• Source text:
_ _ _ _

By Shannon Hayes
Shannon Hayes owns and operates Sap Bush Hollow Farm with three generations of her family in the Northern Catskills of Upstate New York. Her weekly podcast, The Hearth of Sap Bush Hollow, centers around raising her family and their life on the farm. This personal essay is adapted from the April 18, 2021, podcast entitled Saoirse’s Choice. It captures a day that Shannon and her young daughter Saoirse selected lambs from their farm for the butcher.
I recognized something important in my ability to shift my gaze. To carry on my family’s business, I needed to practice both ways of seeing—the beast gaze and the feast gaze. The beast gaze lets me view the animal as a creature entitled to care and respect; the feast gaze lets me clearly see what sustains this farm.
I’m using my double gaze this afternoon. My daughter, Saoirse, 17, and I have come down to the farm to help Dad load lambs for the butcher. I stand with him and look out at this flock, delighted. There’s not a single animal here that won’t make for exquisite meat. Saoirse and Jenn, our farm apprentice, climb in to the pen with us, and Mom stands outside, watching. Dad reaches out and pulls one from the flock.
“She’s beautiful,” Mom exclaims. “She should be kept for breeding.” Dad lets that one go. I reach for a ram. “That’s got a white tag,” Dad says. “You can’t take anything with white tags.”
I see a lot of lambs with white tags. And a lot of them are castrated rams, which means we can’t eat them and we can’t breed them.
“What’re they here for?” I question. Silence. “They’re the forget-me- nots!” Saoirse says. The forget-me-nots are bottle lambs born last spring. Ula, my youngest daughter, 14, raised them.
“So all of these are Ula’s pets?” I ask. No one makes eye contact. “How am I supposed to make payroll if I can’t sell any meat? And when did we open a petting zoo?”

_ _ _ _

• Listed entries:
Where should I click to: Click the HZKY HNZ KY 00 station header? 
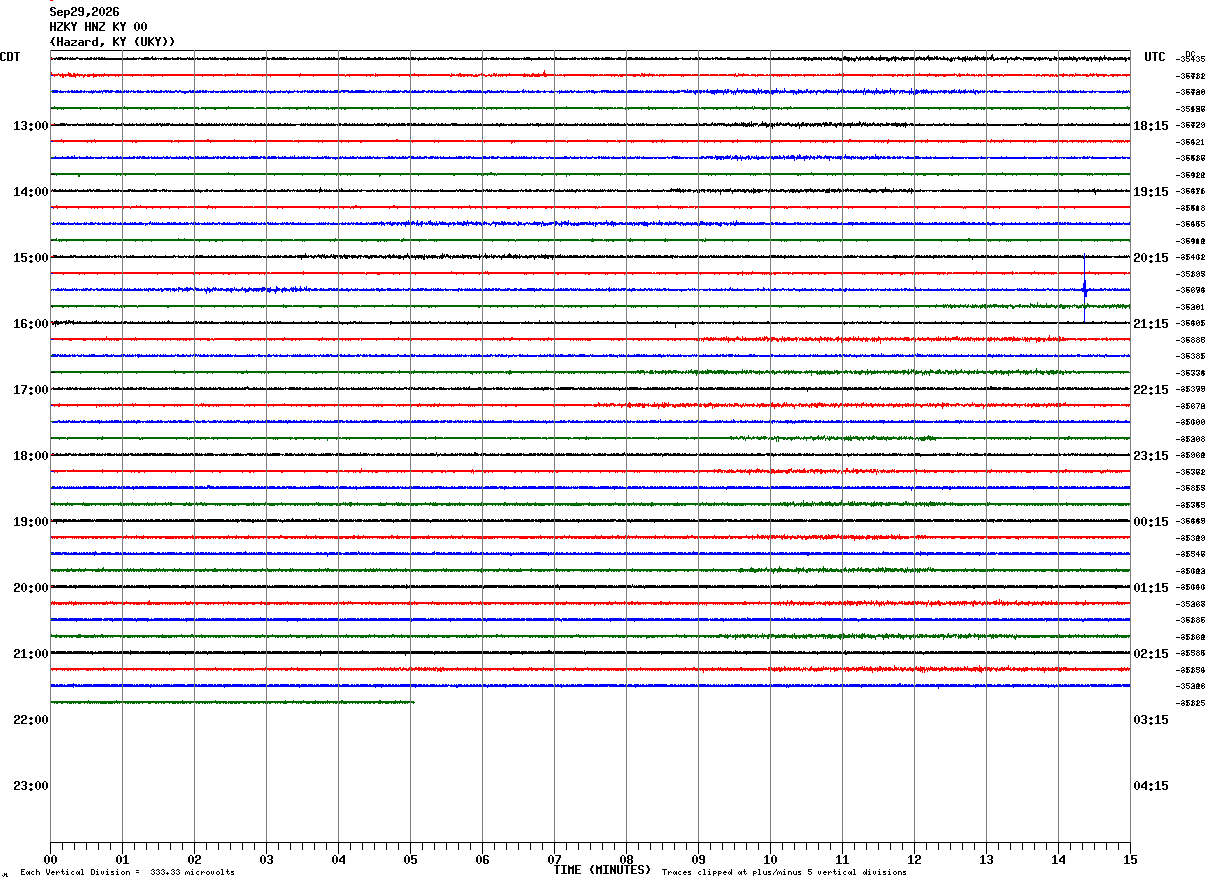click(x=98, y=27)
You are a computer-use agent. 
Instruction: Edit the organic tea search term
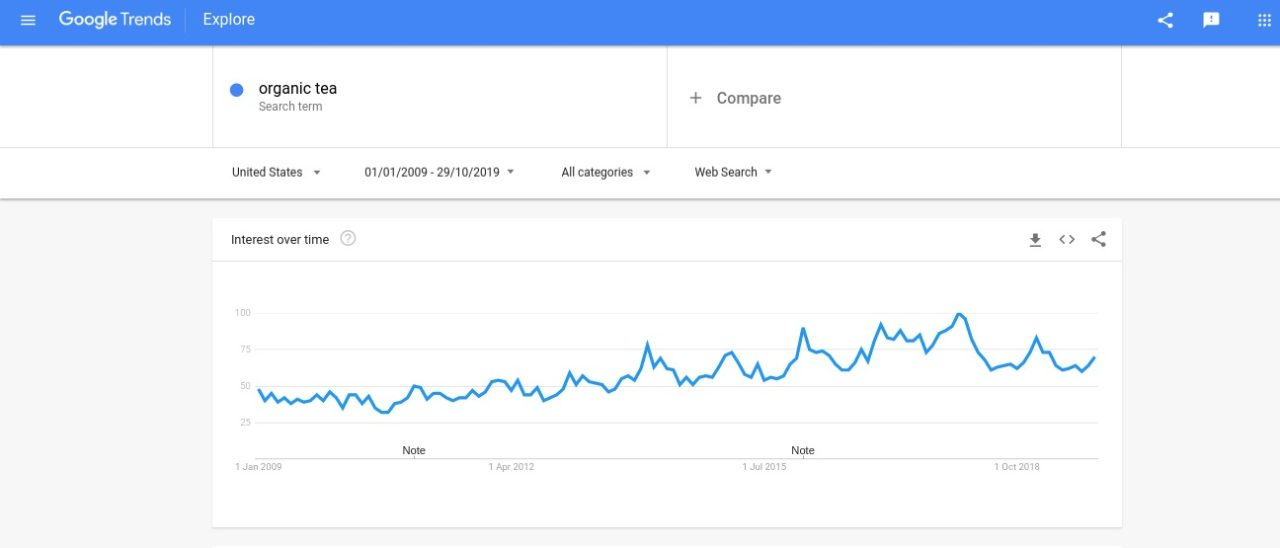coord(298,89)
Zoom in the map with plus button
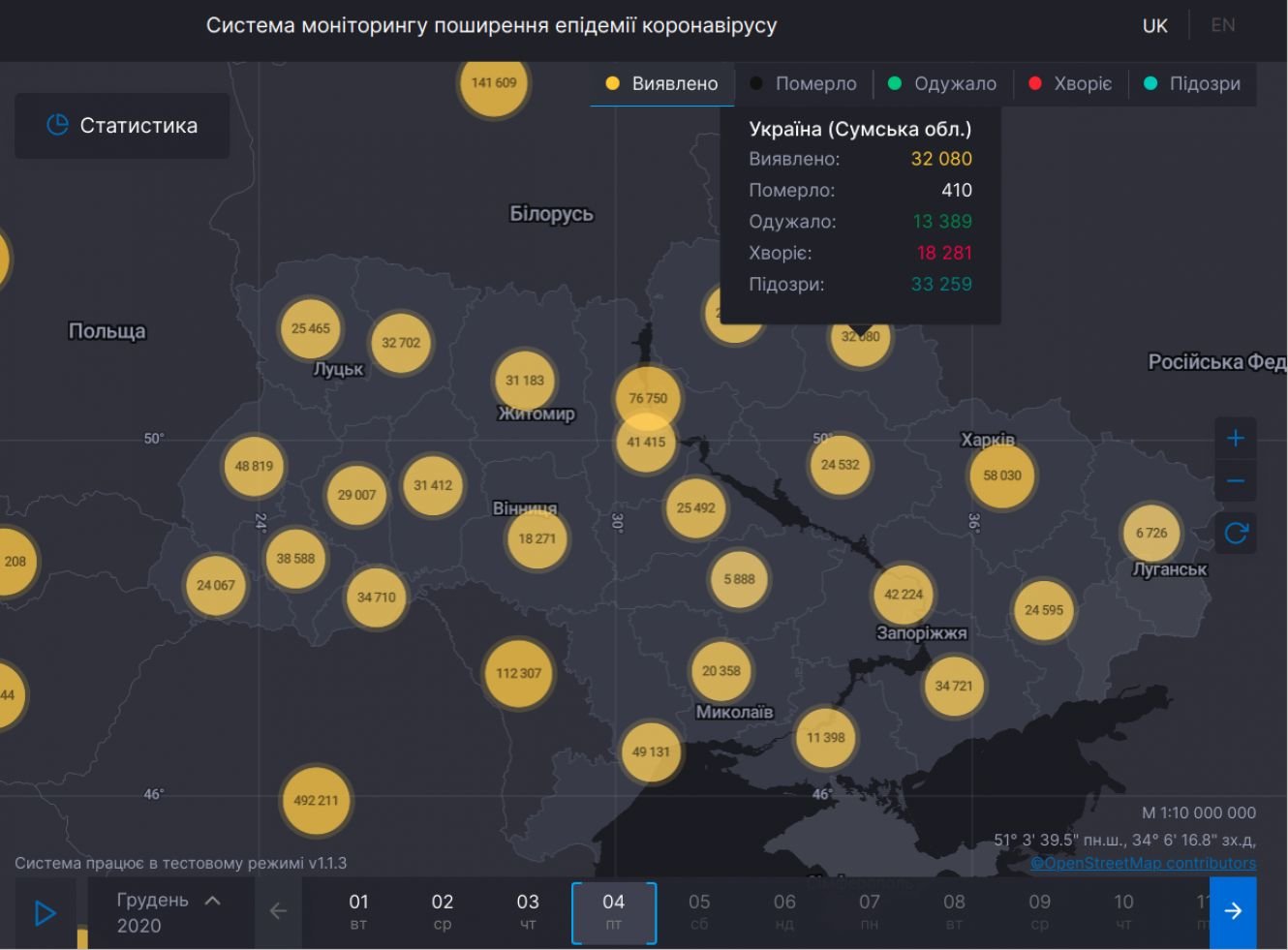This screenshot has height=950, width=1288. pos(1235,439)
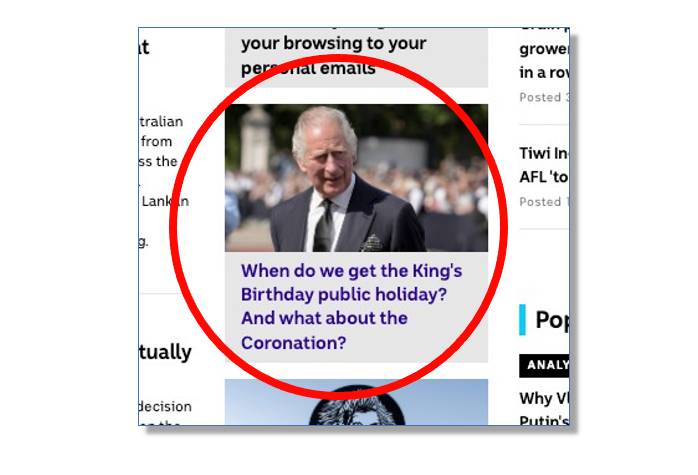Click the coin image thumbnail below the Coronation story
The image size is (698, 475).
click(x=356, y=402)
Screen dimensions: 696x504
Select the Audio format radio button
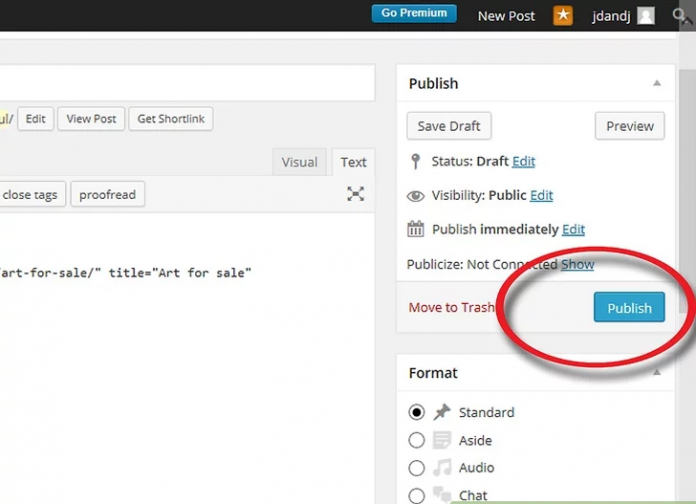pyautogui.click(x=417, y=468)
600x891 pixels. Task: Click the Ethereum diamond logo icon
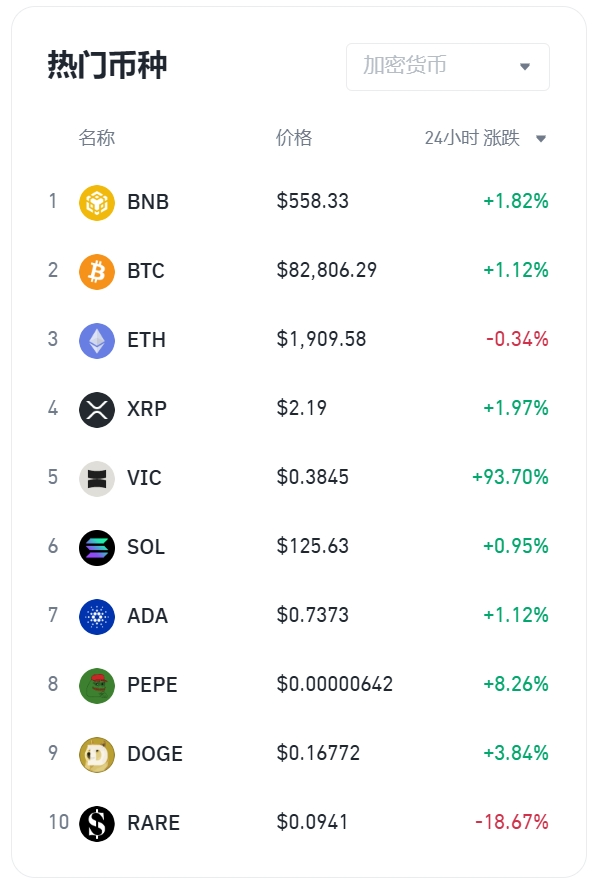[x=97, y=340]
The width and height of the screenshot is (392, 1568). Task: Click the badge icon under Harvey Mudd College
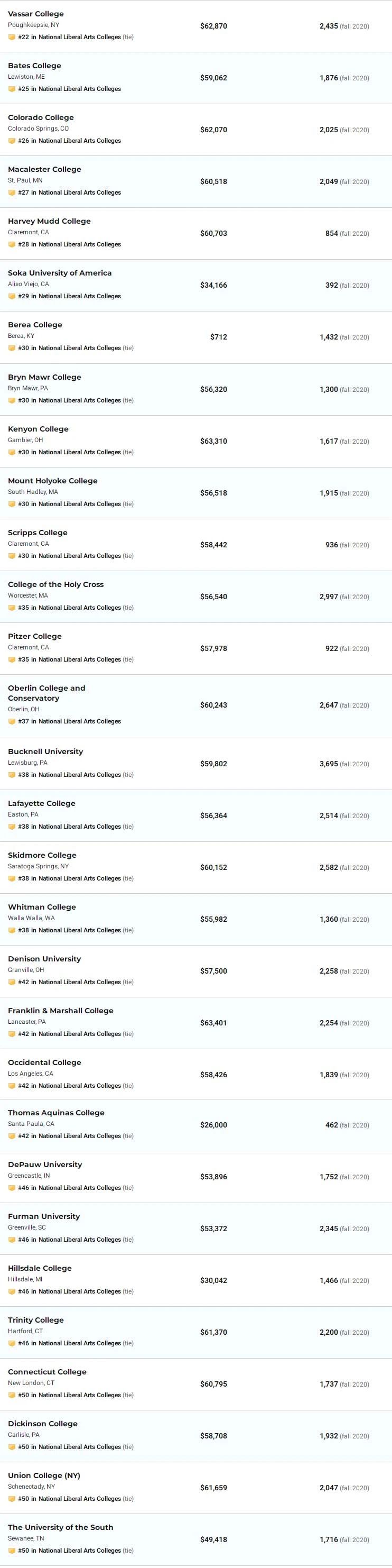click(x=12, y=245)
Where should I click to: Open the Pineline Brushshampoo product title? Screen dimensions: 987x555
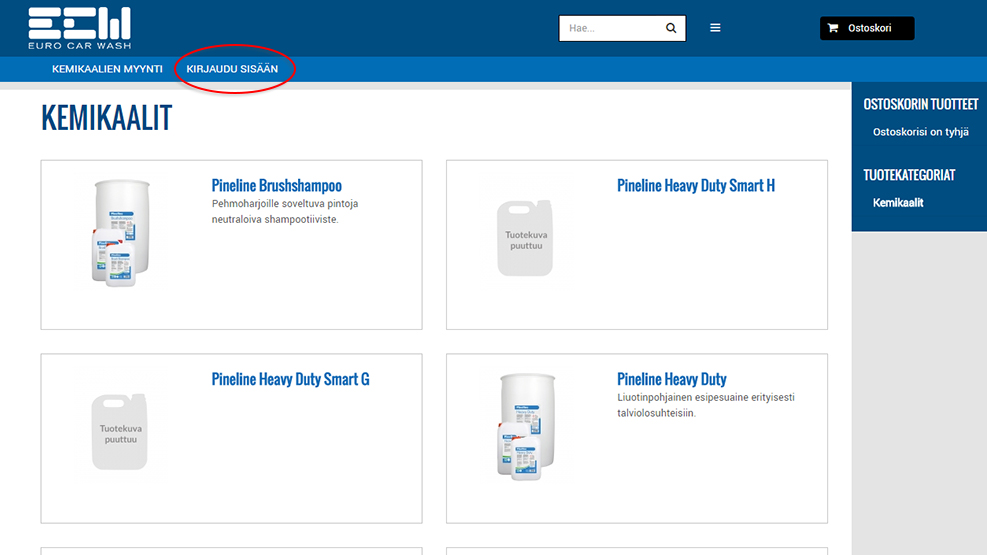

_ _ _ _

• Required action:
Continue the essay about selecting lambs for the butcher on Sap Bush Hollow Farm, picking up right after its final sentence.

• Response for this exercise:
“That one!” Mom points to a tall ewe. Jenn reaches for her. “But she’s really nice!” Saoirse calls over the tussle. “She won’t be able to carry lambs through pregnancy,” I counter. I’m grasping at straws, but someone has to keep the business running. I open the gate on the truck and we lift her in. I see my kid wipe away a tear.
“Wait.” We all stand still. “We don’t have to do this,” I relent.
“No.” Saoirse sniffles. “Do it.”
When we drive away, Saoirse’s crying and screams at the windshield, “I hate this!” I don’t have words for my child. Going into the pandemic, she was just a teenager. Then we lost our farm manager and she took over. She pushed aside her personal dreams and stepped in to help with the sheep. She hauled meat boxes and chicken pens and water buckets and packed orders and shoveled manure. She loaded animals for slaughter without complaint.
But now, life is changing, and she weeps for the sheep. I think she probably weeps for all she has faced in the past year. I chose this path, the best way I knew to nourish family, community and the land. Saoirse did not have a choice. Now she does.
She’s too raw for me to explain the importance of switching between the beast gaze and the feast gaze. There is too much to say and nothing more to say. I settle for gratitude.
“Thank you,” I tell her. “Feeling the way you do is right. If you stopped feeling, you wouldn’t care for the animals as well. I’m sorry for the pain, and I can’t take it away. But … I’m so thankful for everything.” I cry with her.
Her sobs recede to whimpers, and the whimpers to sniffles, and the sniffles to deep sighs. And we drive home, hand in hand, neither of us knowing what lies beyond the next turn in the road.
Shannon Hayes is the chef and CEO of Sap Bush Hollow Farm & Café in Schoharie County, and host of The Hearth of Sap Bush Hollow podcast. She is the author of several books, including her latest title, Redefining Rich, due out from BenBella Books in August. Learn more at sapbush.com.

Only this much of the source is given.